The health and life insurer's push to lessen its dependence on Japan is starting to click, leading some pros to quack its praises

By Gene Marcial

This ugly duckling may yet turn out to be a swan -- in the investment world. AFLAC (AFL ), the world's largest provider of supplemental cancer insurance -- and which uses a talking white duck in its TV commercials -- has been in a slump since hitting a 52-week high of $35.21 a share on June 2, 2001. But after skidding to a low of 23 on Sept. 21, the stock has been edging higher, rising to 29 by Apr. 29.

Many investors have little expectations, though, that the Columbus (Ga.) company will be able stay above water: Two-thirds of its sales and earnings come from Japan, whose economy has been moribund for years. But AFLAC has several true believers.

One of them is Stephen Leeb, president of Leeb Capital Management and editor of the Personal Finance newsletter in Mclean, Va. "The big story for AFLAC now is its increasingly rapid growth in the more lucrative U.S. market," says Leeb. He notes that the ubiquitous AFLAC duck in its ads "is emblematic of the company's major and highly successful marketing push in the U.S."


  Leeb believes that operating earnings derived in the U.S. will shoot up by 2003, to as much as 35% of the total from 28% now. And while growth in Japan has dropped to the single-digit levels, says Leeb, it's likely to return to at least the low double digits by next year.

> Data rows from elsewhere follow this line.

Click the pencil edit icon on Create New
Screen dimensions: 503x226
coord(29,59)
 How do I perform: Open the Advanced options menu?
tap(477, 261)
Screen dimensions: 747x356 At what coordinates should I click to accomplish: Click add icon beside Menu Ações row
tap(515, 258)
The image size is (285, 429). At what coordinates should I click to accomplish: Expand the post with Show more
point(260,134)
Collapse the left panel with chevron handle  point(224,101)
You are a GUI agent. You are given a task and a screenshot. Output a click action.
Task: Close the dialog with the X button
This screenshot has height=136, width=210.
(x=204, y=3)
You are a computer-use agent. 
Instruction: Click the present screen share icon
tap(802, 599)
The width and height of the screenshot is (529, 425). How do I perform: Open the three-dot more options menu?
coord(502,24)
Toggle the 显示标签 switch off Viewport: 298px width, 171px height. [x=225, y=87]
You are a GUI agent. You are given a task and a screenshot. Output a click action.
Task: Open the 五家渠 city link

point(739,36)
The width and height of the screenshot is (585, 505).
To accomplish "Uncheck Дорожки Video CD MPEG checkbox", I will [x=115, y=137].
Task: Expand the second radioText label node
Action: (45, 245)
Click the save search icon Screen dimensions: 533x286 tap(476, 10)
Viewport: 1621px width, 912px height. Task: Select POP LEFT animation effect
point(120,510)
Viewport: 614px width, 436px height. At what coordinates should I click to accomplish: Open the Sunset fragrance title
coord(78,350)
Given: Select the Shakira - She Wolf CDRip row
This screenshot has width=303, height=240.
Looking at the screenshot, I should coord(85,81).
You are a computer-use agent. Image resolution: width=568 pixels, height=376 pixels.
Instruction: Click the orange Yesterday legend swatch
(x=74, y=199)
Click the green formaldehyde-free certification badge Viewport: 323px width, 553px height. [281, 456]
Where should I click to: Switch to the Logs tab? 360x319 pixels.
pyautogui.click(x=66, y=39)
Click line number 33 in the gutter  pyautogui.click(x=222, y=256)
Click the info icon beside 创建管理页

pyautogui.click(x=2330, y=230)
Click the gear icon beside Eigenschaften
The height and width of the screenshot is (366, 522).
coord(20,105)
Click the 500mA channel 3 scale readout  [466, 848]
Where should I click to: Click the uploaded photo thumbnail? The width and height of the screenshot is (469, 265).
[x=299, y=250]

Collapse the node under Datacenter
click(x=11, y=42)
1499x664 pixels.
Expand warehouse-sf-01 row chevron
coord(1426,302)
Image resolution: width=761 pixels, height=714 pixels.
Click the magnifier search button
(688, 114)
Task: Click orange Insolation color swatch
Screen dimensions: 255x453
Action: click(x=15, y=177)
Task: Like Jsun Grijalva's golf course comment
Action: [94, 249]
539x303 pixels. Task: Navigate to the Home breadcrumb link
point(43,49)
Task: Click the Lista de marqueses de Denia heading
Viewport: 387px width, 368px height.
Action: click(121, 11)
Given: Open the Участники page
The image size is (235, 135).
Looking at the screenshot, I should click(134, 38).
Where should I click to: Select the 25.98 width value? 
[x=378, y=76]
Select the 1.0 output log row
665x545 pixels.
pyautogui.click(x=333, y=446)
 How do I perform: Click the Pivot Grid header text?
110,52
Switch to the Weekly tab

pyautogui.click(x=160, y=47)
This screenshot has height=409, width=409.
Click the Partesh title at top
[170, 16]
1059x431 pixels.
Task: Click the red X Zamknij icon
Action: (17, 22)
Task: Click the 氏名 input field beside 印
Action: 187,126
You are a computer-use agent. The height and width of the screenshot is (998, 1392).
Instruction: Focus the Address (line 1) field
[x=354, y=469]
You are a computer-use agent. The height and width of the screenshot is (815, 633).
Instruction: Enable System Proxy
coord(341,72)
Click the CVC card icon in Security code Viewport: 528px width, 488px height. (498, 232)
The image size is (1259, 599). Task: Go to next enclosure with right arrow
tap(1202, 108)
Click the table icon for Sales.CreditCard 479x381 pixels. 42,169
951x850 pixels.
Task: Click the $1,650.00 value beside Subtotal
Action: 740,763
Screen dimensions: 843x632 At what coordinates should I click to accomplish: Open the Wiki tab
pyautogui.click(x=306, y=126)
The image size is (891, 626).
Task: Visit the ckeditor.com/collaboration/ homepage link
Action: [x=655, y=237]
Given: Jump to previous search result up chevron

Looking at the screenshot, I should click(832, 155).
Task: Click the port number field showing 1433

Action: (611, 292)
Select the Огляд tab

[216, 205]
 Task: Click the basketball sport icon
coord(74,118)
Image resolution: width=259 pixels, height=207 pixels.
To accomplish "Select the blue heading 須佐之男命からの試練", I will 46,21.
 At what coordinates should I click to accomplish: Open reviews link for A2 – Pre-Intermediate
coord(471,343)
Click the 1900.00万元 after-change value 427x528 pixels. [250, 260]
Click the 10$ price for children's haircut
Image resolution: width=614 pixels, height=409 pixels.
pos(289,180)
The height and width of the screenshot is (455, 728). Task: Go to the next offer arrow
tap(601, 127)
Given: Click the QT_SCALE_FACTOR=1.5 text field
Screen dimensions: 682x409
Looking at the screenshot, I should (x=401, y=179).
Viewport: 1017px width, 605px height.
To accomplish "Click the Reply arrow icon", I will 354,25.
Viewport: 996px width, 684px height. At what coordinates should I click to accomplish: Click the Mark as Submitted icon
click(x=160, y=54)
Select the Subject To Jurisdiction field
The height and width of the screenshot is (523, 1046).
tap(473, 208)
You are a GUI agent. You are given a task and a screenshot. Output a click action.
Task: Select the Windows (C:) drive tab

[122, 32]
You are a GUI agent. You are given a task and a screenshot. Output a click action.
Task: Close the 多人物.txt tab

Most of the cancer supplementary insurance that AFLAC underwrites is sold through trade and employee organizations. It also sells life and accident insurance, Medicare supplementary insurance, and long-term convalescent-care policies.

As a "clear leader in a market with high barriers to entry," AFLAC is a "top beneficiary" of a most immutable trend -- a graying population in Japan and the U.S., argues Leeb. And AFLAC's "strong balance sheet" and annual repurchases of more than 2% of its shares outstanding "add to the stock's appeal," he says. The board recently authorized the buyback of an additional 25 million shares, bringing the total to be repurchased to 29 million.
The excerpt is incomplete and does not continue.